The geopolitical shift follows the midweek strikes on Iran’s South Pars gas field, which triggered retaliatory attacks on LNG and oil hubs in Qatar and the UAE. Energy consultancy CITAC warns that Eastern and Southern Africa are particularly exposed to these disruptions. While South African authorities insist they have sufficient reserves for the coming weeks, the government has confirmed it is “actively coordinating” to diversify its sources. For these nations, the Nigerian refinery represents the only nearby alternative capable of meeting industrial-scale demand.
Aliko Dangote, President of the Dangote Group, told The Economist that “availability, rather than pricing,” is now the primary concern for global buyers. He noted that the current supply instability is likely to persist for the foreseeable future. Despite the high interest from abroad, the refinery’s priority remains the Nigerian market. Currently, 75% of its output is reserved for domestic consumption, leaving only a quarter of its production available for export to the rest of the continent.
The surge in demand highlights a chronic vulnerability in Africa’s energy security. Decades of declining refining capacity across the continent have left most nations entirely dependent on external shocks. As the Middle East “energy bridge” buckles, the reliance on a single private Nigerian entity underscores the lack of regional alternatives. Ghana and Kenya are reportedly exploring similar long-term arrangements to bypass the volatile spot markets.
The Dangote refinery’s 700,000-barrel-per-day target has effectively positioned Nigeria as the “refiner of last resort” for the region. This newfound leverage provides Abuja with significant diplomatic capital at a time when global oil prices have breached $114 per barrel. However, the refinery itself faces internal pressures, including the 48-hour ultimatum from Nigerian lawmakers to resolve its own crude supply bottlenecks. If domestic feedstock issues are not cleared, the refinery’s ability to export to its neighbours will be severely compromised.

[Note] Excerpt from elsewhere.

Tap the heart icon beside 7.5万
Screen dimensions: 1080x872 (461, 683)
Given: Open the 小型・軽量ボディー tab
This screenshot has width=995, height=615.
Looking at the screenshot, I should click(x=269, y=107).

Africa’s energy landscape is being redrawn by the fire in the Middle East. The scramble for Dangote’s fuel suggests that proximity is becoming more valuable than traditional trade alliances. For South Africa and its peers, the goal is simple: secure enough petrol and diesel to keep the lights on and the trucks moving. Whether the Lagos plant can satisfy both a hungry domestic market and a desperate continent remains the ultimate test of its industrial might.